Trump and his allies have cried foul. Trump tweeted on Thursday if there was an informant on his campaign, it would be “bigger than Watergate.”
“If they did this, if there was a plant, if there was a spy, if there was an informant put in the other party’s campaign during the election, that is as wrong as it gets,” Rep. Jim Jordan (R-OH) said in an appearance on Fox News on Friday.
But as the Times notes, there is no evidence that the informant was a secret spy sent to infiltrate the Trump campaign, as Trump and his allies claim. More likely: Investigators were trying to figure out just what was going on between these Trump guys and Russia.
“The notion of fully embedded government operatives inside a campaign is hard to imagine under these circumstances,” said Frank Figliuzzi, a former head of FBI counterintelligence, to NBC News. “What is easier to imagine is the FBI trying to flesh out information on Russian intelligence operatives by making approaches to campaign staffers if the reasonable suspicion was there and the approvals were in place.”
This is a big deal
Trump has the Constitutional authority to make the demand he previewed on Sunday, but there are a couple of things to keep in mind here. For one thing, the Justice Department’s inspector general launched an investigation into how the FBI got permission to spy on Page in March, so part of what Trump is asking for is already happening. And while it’s not clear whether anything the FBI, DOJ, or Obama administration did regarding the 2016 campaign was politically motivated, Trump’s call for a probe on Sunday certainly is.
The president’s demand, should he go through with it, could set up a showdown between Trump and the Justice Department officials expected to execute it. Carrie Cordero, an adjunct professor at Georgetown University, pointed out on Twitter that the Justice Department doesn’t open investigations for political purposes. “There are rules.
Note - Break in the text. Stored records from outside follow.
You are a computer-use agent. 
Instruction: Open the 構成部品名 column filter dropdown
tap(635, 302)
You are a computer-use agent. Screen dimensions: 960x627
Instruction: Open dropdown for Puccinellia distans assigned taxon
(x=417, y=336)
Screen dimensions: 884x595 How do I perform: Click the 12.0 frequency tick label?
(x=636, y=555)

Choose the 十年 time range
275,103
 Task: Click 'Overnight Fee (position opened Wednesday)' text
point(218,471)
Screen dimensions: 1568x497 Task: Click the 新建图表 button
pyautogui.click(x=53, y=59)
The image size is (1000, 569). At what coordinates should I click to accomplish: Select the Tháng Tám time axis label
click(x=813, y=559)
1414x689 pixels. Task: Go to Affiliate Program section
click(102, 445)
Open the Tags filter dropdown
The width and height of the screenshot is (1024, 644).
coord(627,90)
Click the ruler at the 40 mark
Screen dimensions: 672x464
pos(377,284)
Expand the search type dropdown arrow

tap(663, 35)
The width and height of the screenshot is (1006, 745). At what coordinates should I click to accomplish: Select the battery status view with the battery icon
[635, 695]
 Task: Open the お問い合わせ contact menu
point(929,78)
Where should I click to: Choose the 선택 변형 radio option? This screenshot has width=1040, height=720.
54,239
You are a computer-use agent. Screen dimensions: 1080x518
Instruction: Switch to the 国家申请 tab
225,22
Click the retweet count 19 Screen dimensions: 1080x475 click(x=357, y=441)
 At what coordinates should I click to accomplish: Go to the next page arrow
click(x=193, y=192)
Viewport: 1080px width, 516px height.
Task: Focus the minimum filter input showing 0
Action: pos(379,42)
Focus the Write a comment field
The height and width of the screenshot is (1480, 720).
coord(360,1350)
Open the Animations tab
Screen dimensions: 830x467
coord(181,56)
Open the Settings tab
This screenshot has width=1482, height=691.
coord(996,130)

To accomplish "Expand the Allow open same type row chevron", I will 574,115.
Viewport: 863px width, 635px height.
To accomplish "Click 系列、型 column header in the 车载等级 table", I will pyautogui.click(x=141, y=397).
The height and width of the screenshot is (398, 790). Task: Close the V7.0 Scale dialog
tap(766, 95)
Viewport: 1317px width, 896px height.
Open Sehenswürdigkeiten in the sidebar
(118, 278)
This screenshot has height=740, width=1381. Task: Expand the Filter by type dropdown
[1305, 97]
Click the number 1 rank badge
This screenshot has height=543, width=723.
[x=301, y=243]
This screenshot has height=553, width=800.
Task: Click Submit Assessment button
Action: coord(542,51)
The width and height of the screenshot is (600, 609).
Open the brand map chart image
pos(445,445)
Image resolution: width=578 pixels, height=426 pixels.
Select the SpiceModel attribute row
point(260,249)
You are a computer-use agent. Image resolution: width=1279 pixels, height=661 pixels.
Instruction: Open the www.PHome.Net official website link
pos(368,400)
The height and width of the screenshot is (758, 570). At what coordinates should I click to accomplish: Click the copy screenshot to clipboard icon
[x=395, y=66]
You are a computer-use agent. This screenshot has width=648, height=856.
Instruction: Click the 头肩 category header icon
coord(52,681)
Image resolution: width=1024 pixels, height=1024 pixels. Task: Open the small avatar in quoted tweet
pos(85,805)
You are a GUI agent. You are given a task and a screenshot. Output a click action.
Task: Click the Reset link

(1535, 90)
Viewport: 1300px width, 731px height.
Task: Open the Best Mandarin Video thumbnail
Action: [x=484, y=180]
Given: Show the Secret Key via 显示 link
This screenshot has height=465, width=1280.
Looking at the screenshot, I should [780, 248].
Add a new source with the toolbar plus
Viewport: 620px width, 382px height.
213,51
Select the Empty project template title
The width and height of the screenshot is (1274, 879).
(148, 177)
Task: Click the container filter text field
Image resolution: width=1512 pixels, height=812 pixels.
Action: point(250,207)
And I’m convinced there are people left in this government who will follow them,” she wrote.
Justice Department spokeswoman Sarah Isgur Flores said in an emailed statement that the Justice Department has asked the inspector general to expand the ongoing review of the Page application to “include whether there was any impropriety or political motivation in how the FBI conducted its counterintelligence investigation of persons suspected of involvement with the Russian agents who interfered in the 2016 presidential election.”
Deputy Attorney General Rod Rosenstein released a separate statement responding to Trump. “If anyone did infiltrate or surveil participants in a presidential campaign for inappropriate purposes, we need to know about it and take appropriate action,” he said.
Trump has spent much of the day on Sunday publicly raging on Twitter about the Mueller investigation and its expansiveness. He has repeatedly decried it as a “witch hunt,” wondering openly about when it will stop. The president’s paranoia, susceptibility to conspiracy, and apparent desire to deter and meddle in the Mueller investigation are becoming increasingly disturbing.
Update: Updated with statements from the Department of Justice and Deputy Attorney General Rod Rosenstein.